MMU on the power pc 860
Joe Hamman
joe.hamman at embeddedspecialties.com
Mon Dec 23 15:01:27 EST 2002
Hi Cecilia,
The comment on the Vision* tools' MMU support is incorrect. The visionICE II and visionPROBE II support up to four regions of
translation. You need to enter the details manually:
BKM>CF MMU LINUX
BKM>CF MMUA C0000000 0 FF000000
Use the CF MMUL to list the translation table entries currently defined in the tool. You can get the details from WRS. This will
allow you to use visionCLICK (or SingleStep w/vision) to debug anything statically linked into the kernel, from address 0 through
init.
Unless you have specific reasons not to switch, I recommend using the U-Boot bootloader.
Regards,
Joe
-----Original Message-----
From: owner-linuxppc-embedded at lists.linuxppc.org
[mailto:owner-linuxppc-embedded at lists.linuxppc.org]On Behalf Of Wolfgang
Denk
Sent: Saturday, December 21, 2002 2:59 PM
To: Muaddi, Cecilia
Cc: 'linuxppc-embedded at lists.linuxppc.org'
Subject: Re: MMU on the power pc 860
Dear Cecilia,
in message <885489B3B89FB6449F93E525DF78777F06451E at srvnt506.ALLOPTIC.COM> you wrote:
>
> I am porting the timeSys Linux to a custom Power PC 860 board. Our board
> currently runs
> windRiver VxWorks. I have modified the VxWorks bootrom to allow me to
> download a motorola
> hex record, and I have modified the timeSys bootcode
> arch/ppc/boot/mbx/misc.c:decompress_kernel
This is the generic Linux bootstrap loader, it has nothing to do with
TimeSys.
> loaded at: 00400000 0040C30C
> board data at: 004001C0 004001E4
> relocated to: 0040C0E8 0040C10C
> zimage at: 0040C30C 004BC440
> avail ram: 004BD000 00800000
^^^^^^^^^^^^^^^^^^^^^^^^^^^^^^^^^^
This loos strange to me. Didn't you map RAM to 0x0000?

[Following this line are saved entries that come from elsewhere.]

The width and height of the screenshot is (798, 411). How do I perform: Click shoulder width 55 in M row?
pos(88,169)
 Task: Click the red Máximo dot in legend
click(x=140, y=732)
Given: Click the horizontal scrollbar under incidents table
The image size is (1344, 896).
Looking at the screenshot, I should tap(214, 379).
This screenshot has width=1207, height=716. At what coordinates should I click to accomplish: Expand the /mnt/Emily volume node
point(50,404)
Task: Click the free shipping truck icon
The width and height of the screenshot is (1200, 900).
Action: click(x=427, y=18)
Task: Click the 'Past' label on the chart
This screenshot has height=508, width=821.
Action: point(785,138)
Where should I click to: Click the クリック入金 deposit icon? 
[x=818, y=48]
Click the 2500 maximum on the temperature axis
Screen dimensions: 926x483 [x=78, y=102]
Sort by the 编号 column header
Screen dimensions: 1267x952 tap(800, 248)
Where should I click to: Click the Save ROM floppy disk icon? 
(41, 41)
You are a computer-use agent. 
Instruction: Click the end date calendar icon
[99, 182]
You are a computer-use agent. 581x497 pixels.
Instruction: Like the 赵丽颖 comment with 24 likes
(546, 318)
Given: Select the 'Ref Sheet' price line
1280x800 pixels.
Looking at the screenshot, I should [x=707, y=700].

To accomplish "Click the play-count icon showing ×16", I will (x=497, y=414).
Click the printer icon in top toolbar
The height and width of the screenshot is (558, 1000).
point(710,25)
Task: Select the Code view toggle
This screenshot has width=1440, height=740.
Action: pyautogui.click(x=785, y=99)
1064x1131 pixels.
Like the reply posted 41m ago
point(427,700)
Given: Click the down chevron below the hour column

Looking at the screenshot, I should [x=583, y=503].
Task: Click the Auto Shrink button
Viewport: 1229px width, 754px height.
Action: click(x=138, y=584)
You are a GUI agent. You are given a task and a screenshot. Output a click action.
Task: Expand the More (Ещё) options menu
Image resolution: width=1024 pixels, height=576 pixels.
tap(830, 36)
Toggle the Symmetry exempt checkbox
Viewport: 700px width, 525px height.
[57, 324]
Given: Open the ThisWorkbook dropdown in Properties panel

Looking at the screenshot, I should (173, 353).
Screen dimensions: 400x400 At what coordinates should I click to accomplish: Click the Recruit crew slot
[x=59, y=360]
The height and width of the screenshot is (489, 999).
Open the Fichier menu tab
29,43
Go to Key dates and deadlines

> I was able to use the VisionICE BDM to single step, and see it does jump to
> the address 0, and
> begin execute the instruction in kernel/arch/ppc/kernel/head_8xx.S:_start
You will not get far with the Vision*; better use a tool that
understands the MMU, like the Abatron BDI2000.
> I think the MMU TLB setup I have is not exactly correct, since the vxWorks
> BOOTROM does not
> initialize any MMU registers. Can someone tell me if I need to initialize
> the M_TWB register for the
MMU should be switched off when starting Linux.
> to be the value for this register? My physical memory map consists of RAM
> at location 0 to 0x1ffffff
This is not what I see above.
> and my IMMR is set to 0x2b00 0000
And this is plain wrong. The IMMR _must_ be mapped above 0xF0000000.
Best regards,
Wolfgang Denk
--
Software Engineering: Embedded and Realtime Systems, Embedded Linux
Phone: (+49)-8142-4596-87 Fax: (+49)-8142-4596-88 Email: wd at denx.de
Use C++ to confuse your enemies; use C to produce stable code.